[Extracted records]

------------------------------------------------

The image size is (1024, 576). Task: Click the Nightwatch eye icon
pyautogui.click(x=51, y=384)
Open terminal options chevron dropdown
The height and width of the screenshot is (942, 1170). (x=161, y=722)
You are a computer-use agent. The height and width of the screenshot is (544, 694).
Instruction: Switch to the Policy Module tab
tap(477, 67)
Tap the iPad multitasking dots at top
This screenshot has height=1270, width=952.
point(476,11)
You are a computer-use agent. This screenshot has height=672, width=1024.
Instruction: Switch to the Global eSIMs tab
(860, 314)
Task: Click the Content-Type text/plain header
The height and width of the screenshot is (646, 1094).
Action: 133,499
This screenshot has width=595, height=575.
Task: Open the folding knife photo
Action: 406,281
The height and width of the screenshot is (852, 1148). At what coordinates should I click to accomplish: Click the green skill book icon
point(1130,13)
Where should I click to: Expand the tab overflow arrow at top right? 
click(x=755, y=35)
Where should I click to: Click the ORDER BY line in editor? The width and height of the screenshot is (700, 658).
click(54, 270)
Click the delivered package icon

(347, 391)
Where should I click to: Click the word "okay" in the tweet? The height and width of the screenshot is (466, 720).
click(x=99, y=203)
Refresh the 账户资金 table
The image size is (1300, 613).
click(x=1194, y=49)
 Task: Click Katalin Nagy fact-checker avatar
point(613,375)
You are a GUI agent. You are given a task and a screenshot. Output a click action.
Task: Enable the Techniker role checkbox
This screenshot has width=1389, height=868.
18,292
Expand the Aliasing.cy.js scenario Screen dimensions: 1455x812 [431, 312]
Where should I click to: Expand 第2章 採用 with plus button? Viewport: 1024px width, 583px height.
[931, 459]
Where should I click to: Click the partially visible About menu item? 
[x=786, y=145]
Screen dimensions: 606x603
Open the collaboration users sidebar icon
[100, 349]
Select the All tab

------------------------------------------------

» What the task asks:
Every line of the data must be written out again word for word.

» Exercise result:
The image size is (1024, 576). Task: Click the Nightwatch eye icon
pyautogui.click(x=51, y=384)
Open terminal options chevron dropdown
The height and width of the screenshot is (942, 1170). (x=161, y=722)
You are a computer-use agent. The height and width of the screenshot is (544, 694).
Instruction: Switch to the Policy Module tab
tap(477, 67)
Tap the iPad multitasking dots at top
This screenshot has height=1270, width=952.
point(476,11)
You are a computer-use agent. This screenshot has height=672, width=1024.
Instruction: Switch to the Global eSIMs tab
(860, 314)
Task: Click the Content-Type text/plain header
The height and width of the screenshot is (646, 1094).
Action: 133,499
This screenshot has width=595, height=575.
Task: Open the folding knife photo
Action: 406,281
The height and width of the screenshot is (852, 1148). At what coordinates should I click to accomplish: Click the green skill book icon
point(1130,13)
Where should I click to: Expand the tab overflow arrow at top right? 
click(x=755, y=35)
Where should I click to: Click the ORDER BY line in editor? The width and height of the screenshot is (700, 658).
click(54, 270)
Click the delivered package icon

(347, 391)
Where should I click to: Click the word "okay" in the tweet? The height and width of the screenshot is (466, 720).
click(x=99, y=203)
Refresh the 账户资金 table
The image size is (1300, 613).
click(x=1194, y=49)
 Task: Click Katalin Nagy fact-checker avatar
point(613,375)
You are a GUI agent. You are given a task and a screenshot. Output a click action.
Task: Enable the Techniker role checkbox
This screenshot has width=1389, height=868.
18,292
Expand the Aliasing.cy.js scenario Screen dimensions: 1455x812 [431, 312]
Where should I click to: Expand 第2章 採用 with plus button? Viewport: 1024px width, 583px height.
[931, 459]
Where should I click to: Click the partially visible About menu item? 
[x=786, y=145]
Screen dimensions: 606x603
Open the collaboration users sidebar icon
[100, 349]
Select the All tab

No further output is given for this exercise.